Alex Tabarrok has an interesting post on Marginal Revolution discussing a recent paper that investigated whether the academic performance of low ability students was improved by grouping them in peer groups with high performance students. The short answer? No.
In fact, the authors found
a negative and significant treatment effect for the students we intended to help. We provide evidence that within our “optimally” designed peer groups, students avoided the peers with whom we intended them to interact and instead formed more homogeneous sub-groups. These results illustrate how policies that manipulate peer groups for a desired social outcome can be confounded by changes in the endogenous patterns of social interactions within the group.
Tabarrok writes that often one “hears arguments for busing or against private schools that say we need to prevent the best kids from leaving in order to benefit their less advantaged peers” and that he finds such arguments distasteful. “People should not be treated as means.”

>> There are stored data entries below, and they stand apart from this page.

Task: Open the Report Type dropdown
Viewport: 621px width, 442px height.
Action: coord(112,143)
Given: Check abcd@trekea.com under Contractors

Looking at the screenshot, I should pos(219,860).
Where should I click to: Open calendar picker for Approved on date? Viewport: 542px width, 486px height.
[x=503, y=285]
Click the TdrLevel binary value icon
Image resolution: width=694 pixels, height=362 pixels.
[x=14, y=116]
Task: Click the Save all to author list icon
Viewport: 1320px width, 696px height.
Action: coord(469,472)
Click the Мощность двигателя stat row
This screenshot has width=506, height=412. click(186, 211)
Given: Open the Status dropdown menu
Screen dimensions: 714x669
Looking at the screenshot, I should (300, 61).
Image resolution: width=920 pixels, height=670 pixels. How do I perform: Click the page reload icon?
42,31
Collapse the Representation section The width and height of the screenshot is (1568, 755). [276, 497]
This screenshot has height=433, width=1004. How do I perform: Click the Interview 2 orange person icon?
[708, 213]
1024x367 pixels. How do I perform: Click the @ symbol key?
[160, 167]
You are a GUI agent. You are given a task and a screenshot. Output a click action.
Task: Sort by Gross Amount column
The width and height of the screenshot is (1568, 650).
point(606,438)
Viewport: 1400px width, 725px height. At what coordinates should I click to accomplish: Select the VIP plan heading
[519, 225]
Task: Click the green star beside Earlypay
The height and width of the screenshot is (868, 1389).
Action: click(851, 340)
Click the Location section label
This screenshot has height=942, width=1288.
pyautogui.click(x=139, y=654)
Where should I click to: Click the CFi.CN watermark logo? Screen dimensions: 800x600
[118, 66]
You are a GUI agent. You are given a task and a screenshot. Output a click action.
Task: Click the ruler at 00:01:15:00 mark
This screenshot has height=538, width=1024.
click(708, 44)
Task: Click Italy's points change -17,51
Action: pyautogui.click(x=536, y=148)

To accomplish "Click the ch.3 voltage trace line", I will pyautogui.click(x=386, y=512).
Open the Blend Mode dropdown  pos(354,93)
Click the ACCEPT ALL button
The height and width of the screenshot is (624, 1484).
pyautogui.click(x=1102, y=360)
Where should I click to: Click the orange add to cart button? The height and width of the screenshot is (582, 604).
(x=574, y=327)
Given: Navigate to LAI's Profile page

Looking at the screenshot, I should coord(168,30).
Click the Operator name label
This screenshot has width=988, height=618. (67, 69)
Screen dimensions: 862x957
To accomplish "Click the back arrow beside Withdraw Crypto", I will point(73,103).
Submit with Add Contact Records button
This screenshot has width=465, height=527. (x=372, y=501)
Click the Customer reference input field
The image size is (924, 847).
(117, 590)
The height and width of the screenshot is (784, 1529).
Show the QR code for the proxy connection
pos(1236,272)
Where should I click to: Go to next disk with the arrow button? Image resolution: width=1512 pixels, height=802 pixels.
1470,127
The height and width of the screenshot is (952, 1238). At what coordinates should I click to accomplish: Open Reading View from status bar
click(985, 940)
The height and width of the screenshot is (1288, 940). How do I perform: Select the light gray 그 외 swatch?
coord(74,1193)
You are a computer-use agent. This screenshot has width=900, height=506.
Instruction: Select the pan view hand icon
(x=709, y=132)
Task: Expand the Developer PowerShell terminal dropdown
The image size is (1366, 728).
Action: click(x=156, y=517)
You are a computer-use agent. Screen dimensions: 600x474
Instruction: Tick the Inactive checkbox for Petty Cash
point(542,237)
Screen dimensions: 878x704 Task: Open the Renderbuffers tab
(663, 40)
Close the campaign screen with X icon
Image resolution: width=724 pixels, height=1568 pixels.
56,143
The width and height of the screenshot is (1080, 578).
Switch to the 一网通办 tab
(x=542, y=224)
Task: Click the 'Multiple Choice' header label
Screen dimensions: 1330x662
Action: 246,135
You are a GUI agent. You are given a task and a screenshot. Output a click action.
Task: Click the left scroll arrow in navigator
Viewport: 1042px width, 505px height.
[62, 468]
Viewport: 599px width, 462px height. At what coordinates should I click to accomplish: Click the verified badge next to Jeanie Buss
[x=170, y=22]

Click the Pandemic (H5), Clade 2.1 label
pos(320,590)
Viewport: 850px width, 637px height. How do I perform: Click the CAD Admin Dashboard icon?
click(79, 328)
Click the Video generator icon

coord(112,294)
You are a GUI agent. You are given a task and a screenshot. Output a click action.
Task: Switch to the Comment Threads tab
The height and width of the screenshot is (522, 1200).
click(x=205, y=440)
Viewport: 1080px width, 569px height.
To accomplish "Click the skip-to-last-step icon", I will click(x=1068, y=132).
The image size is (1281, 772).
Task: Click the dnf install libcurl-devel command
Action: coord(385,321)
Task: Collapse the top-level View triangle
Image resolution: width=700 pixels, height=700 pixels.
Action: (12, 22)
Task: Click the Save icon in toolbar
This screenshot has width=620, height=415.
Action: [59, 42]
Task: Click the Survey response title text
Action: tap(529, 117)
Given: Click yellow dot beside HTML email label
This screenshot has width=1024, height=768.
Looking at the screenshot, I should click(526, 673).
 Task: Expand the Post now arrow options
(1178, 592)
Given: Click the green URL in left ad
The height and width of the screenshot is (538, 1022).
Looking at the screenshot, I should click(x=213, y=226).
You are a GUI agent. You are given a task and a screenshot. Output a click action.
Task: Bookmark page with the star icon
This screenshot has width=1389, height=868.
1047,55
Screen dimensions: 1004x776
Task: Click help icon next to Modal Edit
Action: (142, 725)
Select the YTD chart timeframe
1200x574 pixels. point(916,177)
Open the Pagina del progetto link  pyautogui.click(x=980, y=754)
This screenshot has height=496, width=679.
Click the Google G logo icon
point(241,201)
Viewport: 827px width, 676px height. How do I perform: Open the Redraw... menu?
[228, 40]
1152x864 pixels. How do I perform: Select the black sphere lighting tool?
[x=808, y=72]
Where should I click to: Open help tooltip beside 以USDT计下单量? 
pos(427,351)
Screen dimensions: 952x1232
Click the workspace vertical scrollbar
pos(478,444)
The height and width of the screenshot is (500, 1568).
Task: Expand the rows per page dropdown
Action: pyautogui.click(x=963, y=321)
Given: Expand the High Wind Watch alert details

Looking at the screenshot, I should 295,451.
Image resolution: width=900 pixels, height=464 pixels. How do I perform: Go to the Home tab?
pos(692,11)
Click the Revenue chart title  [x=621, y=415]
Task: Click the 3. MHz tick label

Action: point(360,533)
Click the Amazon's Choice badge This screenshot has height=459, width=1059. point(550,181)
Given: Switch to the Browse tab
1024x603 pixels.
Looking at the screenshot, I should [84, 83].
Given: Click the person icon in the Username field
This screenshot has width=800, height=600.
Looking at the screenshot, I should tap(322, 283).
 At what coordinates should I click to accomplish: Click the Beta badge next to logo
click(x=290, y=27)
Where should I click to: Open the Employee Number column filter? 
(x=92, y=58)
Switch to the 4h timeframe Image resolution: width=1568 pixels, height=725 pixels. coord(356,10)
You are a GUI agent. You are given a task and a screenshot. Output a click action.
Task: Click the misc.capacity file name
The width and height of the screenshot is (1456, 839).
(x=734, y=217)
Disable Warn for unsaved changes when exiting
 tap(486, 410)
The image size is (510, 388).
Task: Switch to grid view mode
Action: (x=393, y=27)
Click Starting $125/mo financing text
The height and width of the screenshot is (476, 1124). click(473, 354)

Indeed they should not. That’s why it’s both odd and unfortunate that one of the most powerful arguments against “diversity”-justified racial preference is so seldom heard: that it treats the ostensibly preferred as means for the benefit of others. I’ve been making this argument — with the total lack of success you can see all around you — for well over a decade. For example, in January 2003 I wrote that “one criticism I have not seen” is that diversity-justified discrimination
violates a fundamental precept of liberal moral philosophy — that equal respect requires that individuals be treated as ends, never as a means to the benefit of others.
“Diversity,” however, justifies “taking race into account,” i.e., admitting minority students who wouldn’t otherwise have been admitted, because their presence is said to improve the education of others.
And from April 2003:
I have argued here too many times to count (but here’s a start: here, here, here, here, and here) that even the rhetoric of the defenders of “diversity” reveals that its primary intended beneficiaries are whites, not minorities.
A substantial number of white and Asian students (a number equal to the number of minorities whose admission depended upon the racial preference they received) are denied admission to selective universities so that the whites and Asians who are admitted may have the benefit of being exposed to the “difference” exuded by the preferentially admitted minorities.
Once again, in short, blacks are being used for the benefit of whites.
I of course did not stop making this argument in 2003. In “Diversity” As Exploitation in June 2006, to pick just one of a whole slew of examples, I noted, again, that “since ‘diversity’ is justified by the benefits it allegedly provides to those non-minoritiy students who are exposed to the ‘diverse’ minorities who are preferentially admitted (those minorities, after all, would receive whatever benefits ‘diversity’ has to offer even if they attended less competitive schools), there is an ugly, unstated element of exploitation associated with it.” And in 2012 Roger Clegg and I made this argument (among others) in our article, “Against ‘Diversity,’” in the National Association of Scholars journal, Academic Questions.
In the old days, as I’ve mentioned, liberals used to believe that all individuals deserve equal respect, which requires treating them as ends, not means. Of course liberals also used to believe that equal respect requires treating individuals without regard to race, creed, or color. But things, as we historians are fond of saying, change.